# start of EXCERPTED DATA

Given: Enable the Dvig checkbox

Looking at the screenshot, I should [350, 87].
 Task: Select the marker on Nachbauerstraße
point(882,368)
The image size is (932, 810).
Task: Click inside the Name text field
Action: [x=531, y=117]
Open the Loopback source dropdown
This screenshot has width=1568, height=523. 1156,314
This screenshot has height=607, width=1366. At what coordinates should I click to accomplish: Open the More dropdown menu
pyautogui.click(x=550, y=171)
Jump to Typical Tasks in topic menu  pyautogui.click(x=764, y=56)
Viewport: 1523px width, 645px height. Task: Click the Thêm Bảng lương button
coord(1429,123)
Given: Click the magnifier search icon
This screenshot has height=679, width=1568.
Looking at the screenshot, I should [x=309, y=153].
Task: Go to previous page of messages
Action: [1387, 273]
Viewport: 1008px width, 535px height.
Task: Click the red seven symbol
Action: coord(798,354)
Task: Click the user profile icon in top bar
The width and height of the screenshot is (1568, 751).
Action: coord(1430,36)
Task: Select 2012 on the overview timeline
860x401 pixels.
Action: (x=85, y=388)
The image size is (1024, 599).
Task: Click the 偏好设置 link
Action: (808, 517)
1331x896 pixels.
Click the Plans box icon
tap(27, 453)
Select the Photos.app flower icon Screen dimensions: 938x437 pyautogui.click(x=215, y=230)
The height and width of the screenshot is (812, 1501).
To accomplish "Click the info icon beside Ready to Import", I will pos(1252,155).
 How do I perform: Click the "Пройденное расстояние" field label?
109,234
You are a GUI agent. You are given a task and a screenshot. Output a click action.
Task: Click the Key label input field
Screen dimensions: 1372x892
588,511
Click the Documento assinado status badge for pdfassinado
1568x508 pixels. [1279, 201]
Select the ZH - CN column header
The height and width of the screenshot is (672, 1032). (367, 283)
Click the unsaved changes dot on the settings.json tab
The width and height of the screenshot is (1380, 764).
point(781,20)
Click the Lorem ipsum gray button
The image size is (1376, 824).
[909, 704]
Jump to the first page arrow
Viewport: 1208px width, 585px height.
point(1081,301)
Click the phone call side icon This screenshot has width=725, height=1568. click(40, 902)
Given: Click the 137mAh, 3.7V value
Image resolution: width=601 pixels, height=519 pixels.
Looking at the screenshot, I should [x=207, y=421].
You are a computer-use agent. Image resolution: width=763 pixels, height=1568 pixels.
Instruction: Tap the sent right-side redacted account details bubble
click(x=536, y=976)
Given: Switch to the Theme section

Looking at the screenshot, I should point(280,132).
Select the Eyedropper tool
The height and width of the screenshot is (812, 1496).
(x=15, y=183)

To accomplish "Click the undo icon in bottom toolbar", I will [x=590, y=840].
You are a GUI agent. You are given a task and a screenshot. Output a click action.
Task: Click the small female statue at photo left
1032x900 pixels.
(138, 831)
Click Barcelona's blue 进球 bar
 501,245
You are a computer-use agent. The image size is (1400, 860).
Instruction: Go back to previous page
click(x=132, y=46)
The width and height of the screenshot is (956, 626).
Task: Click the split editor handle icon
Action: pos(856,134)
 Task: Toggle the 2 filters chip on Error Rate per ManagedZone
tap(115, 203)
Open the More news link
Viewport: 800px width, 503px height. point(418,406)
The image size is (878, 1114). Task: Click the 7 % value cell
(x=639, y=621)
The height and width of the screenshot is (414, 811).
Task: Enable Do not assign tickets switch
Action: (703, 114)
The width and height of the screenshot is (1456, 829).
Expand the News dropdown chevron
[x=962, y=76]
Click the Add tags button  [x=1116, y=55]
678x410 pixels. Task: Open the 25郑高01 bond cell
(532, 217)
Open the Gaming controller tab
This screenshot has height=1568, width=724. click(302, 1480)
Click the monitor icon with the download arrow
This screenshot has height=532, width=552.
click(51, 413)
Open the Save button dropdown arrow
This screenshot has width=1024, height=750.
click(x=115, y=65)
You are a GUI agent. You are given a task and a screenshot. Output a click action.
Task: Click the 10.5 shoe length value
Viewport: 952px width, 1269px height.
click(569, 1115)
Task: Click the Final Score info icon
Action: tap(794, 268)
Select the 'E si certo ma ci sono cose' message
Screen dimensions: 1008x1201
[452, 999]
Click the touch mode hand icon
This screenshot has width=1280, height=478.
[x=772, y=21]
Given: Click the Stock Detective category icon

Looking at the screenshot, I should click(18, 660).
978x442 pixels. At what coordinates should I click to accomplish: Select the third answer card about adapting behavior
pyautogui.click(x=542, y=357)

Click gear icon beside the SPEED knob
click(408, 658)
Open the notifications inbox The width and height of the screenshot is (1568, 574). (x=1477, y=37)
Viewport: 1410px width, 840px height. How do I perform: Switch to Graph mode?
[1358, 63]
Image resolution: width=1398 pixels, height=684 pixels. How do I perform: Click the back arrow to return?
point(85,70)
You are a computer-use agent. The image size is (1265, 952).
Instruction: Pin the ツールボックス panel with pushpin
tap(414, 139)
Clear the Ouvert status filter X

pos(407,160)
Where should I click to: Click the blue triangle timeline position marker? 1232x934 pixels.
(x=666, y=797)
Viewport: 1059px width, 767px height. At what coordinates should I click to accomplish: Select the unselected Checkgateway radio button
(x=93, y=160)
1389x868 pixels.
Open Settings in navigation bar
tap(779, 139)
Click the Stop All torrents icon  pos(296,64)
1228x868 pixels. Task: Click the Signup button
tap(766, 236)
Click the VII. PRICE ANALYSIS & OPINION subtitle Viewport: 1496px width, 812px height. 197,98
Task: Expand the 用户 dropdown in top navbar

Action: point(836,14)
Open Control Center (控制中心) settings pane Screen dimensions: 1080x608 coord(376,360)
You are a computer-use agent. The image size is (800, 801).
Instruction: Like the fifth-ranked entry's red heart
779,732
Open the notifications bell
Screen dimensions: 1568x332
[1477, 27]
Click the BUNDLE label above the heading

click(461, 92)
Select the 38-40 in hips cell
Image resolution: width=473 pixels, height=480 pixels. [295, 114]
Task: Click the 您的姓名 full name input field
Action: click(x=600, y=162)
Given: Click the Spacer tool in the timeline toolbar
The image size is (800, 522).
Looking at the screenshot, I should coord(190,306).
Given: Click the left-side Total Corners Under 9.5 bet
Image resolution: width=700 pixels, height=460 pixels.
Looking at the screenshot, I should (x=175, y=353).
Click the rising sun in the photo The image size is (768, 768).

# end of EXCERPTED DATA

▶ AIM:
Rewrite all of the items above, swapping "magnifier" for "magnifying glass" and leaving everything else unchanged.

▶ ANSWER TO THIS PROBLEM:
Given: Enable the Dvig checkbox

Looking at the screenshot, I should [350, 87].
 Task: Select the marker on Nachbauerstraße
point(882,368)
The image size is (932, 810).
Task: Click inside the Name text field
Action: [x=531, y=117]
Open the Loopback source dropdown
This screenshot has width=1568, height=523. 1156,314
This screenshot has height=607, width=1366. At what coordinates should I click to accomplish: Open the More dropdown menu
pyautogui.click(x=550, y=171)
Jump to Typical Tasks in topic menu  pyautogui.click(x=764, y=56)
Viewport: 1523px width, 645px height. Task: Click the Thêm Bảng lương button
coord(1429,123)
Given: Click the magnifying glass search icon
This screenshot has height=679, width=1568.
Looking at the screenshot, I should [x=309, y=153].
Task: Go to previous page of messages
Action: [1387, 273]
Viewport: 1008px width, 535px height.
Task: Click the red seven symbol
Action: coord(798,354)
Task: Click the user profile icon in top bar
The width and height of the screenshot is (1568, 751).
Action: coord(1430,36)
Task: Select 2012 on the overview timeline
860x401 pixels.
Action: (x=85, y=388)
The image size is (1024, 599).
Task: Click the 偏好设置 link
Action: (808, 517)
1331x896 pixels.
Click the Plans box icon
tap(27, 453)
Select the Photos.app flower icon Screen dimensions: 938x437 pyautogui.click(x=215, y=230)
The height and width of the screenshot is (812, 1501).
To accomplish "Click the info icon beside Ready to Import", I will pos(1252,155).
 How do I perform: Click the "Пройденное расстояние" field label?
109,234
You are a GUI agent. You are given a task and a screenshot. Output a click action.
Task: Click the Key label input field
Screen dimensions: 1372x892
588,511
Click the Documento assinado status badge for pdfassinado
1568x508 pixels. [1279, 201]
Select the ZH - CN column header
The height and width of the screenshot is (672, 1032). (367, 283)
Click the unsaved changes dot on the settings.json tab
The width and height of the screenshot is (1380, 764).
point(781,20)
Click the Lorem ipsum gray button
The image size is (1376, 824).
[909, 704]
Jump to the first page arrow
Viewport: 1208px width, 585px height.
point(1081,301)
Click the phone call side icon This screenshot has width=725, height=1568. click(40, 902)
Given: Click the 137mAh, 3.7V value
Image resolution: width=601 pixels, height=519 pixels.
Looking at the screenshot, I should [x=207, y=421].
You are a computer-use agent. Image resolution: width=763 pixels, height=1568 pixels.
Instruction: Tap the sent right-side redacted account details bubble
click(x=536, y=976)
Given: Switch to the Theme section

Looking at the screenshot, I should point(280,132).
Select the Eyedropper tool
The height and width of the screenshot is (812, 1496).
(x=15, y=183)

To accomplish "Click the undo icon in bottom toolbar", I will [x=590, y=840].
You are a GUI agent. You are given a task and a screenshot. Output a click action.
Task: Click the small female statue at photo left
1032x900 pixels.
(138, 831)
Click Barcelona's blue 进球 bar
 501,245
You are a computer-use agent. The image size is (1400, 860).
Instruction: Go back to previous page
click(x=132, y=46)
The width and height of the screenshot is (956, 626).
Task: Click the split editor handle icon
Action: pos(856,134)
 Task: Toggle the 2 filters chip on Error Rate per ManagedZone
tap(115, 203)
Open the More news link
Viewport: 800px width, 503px height. point(418,406)
The image size is (878, 1114). Task: Click the 7 % value cell
(x=639, y=621)
The height and width of the screenshot is (414, 811).
Task: Enable Do not assign tickets switch
Action: (703, 114)
The width and height of the screenshot is (1456, 829).
Expand the News dropdown chevron
[x=962, y=76]
Click the Add tags button  [x=1116, y=55]
678x410 pixels. Task: Open the 25郑高01 bond cell
(532, 217)
Open the Gaming controller tab
This screenshot has height=1568, width=724. click(302, 1480)
Click the monitor icon with the download arrow
This screenshot has height=532, width=552.
click(51, 413)
Open the Save button dropdown arrow
This screenshot has width=1024, height=750.
click(x=115, y=65)
You are a GUI agent. You are given a task and a screenshot. Output a click action.
Task: Click the 10.5 shoe length value
Viewport: 952px width, 1269px height.
click(569, 1115)
Task: Click the Final Score info icon
Action: tap(794, 268)
Select the 'E si certo ma ci sono cose' message
Screen dimensions: 1008x1201
[452, 999]
Click the touch mode hand icon
This screenshot has width=1280, height=478.
[x=772, y=21]
Given: Click the Stock Detective category icon

Looking at the screenshot, I should click(18, 660).
978x442 pixels. At what coordinates should I click to accomplish: Select the third answer card about adapting behavior
pyautogui.click(x=542, y=357)

Click gear icon beside the SPEED knob
click(408, 658)
Open the notifications inbox The width and height of the screenshot is (1568, 574). (x=1477, y=37)
Viewport: 1410px width, 840px height. How do I perform: Switch to Graph mode?
[1358, 63]
Image resolution: width=1398 pixels, height=684 pixels. How do I perform: Click the back arrow to return?
point(85,70)
You are a computer-use agent. The image size is (1265, 952).
Instruction: Pin the ツールボックス panel with pushpin
tap(414, 139)
Clear the Ouvert status filter X

pos(407,160)
Where should I click to: Click the blue triangle timeline position marker? 1232x934 pixels.
(x=666, y=797)
Viewport: 1059px width, 767px height. At what coordinates should I click to accomplish: Select the unselected Checkgateway radio button
(x=93, y=160)
1389x868 pixels.
Open Settings in navigation bar
tap(779, 139)
Click the Stop All torrents icon  pos(296,64)
1228x868 pixels. Task: Click the Signup button
tap(766, 236)
Click the VII. PRICE ANALYSIS & OPINION subtitle Viewport: 1496px width, 812px height. 197,98
Task: Expand the 用户 dropdown in top navbar

Action: point(836,14)
Open Control Center (控制中心) settings pane Screen dimensions: 1080x608 coord(376,360)
You are a computer-use agent. The image size is (800, 801).
Instruction: Like the fifth-ranked entry's red heart
779,732
Open the notifications bell
Screen dimensions: 1568x332
[1477, 27]
Click the BUNDLE label above the heading

click(461, 92)
Select the 38-40 in hips cell
Image resolution: width=473 pixels, height=480 pixels. [295, 114]
Task: Click the 您的姓名 full name input field
Action: click(x=600, y=162)
Given: Click the Spacer tool in the timeline toolbar
The image size is (800, 522).
Looking at the screenshot, I should coord(190,306).
Given: Click the left-side Total Corners Under 9.5 bet
Image resolution: width=700 pixels, height=460 pixels.
Looking at the screenshot, I should (x=175, y=353).
Click the rising sun in the photo The image size is (768, 768).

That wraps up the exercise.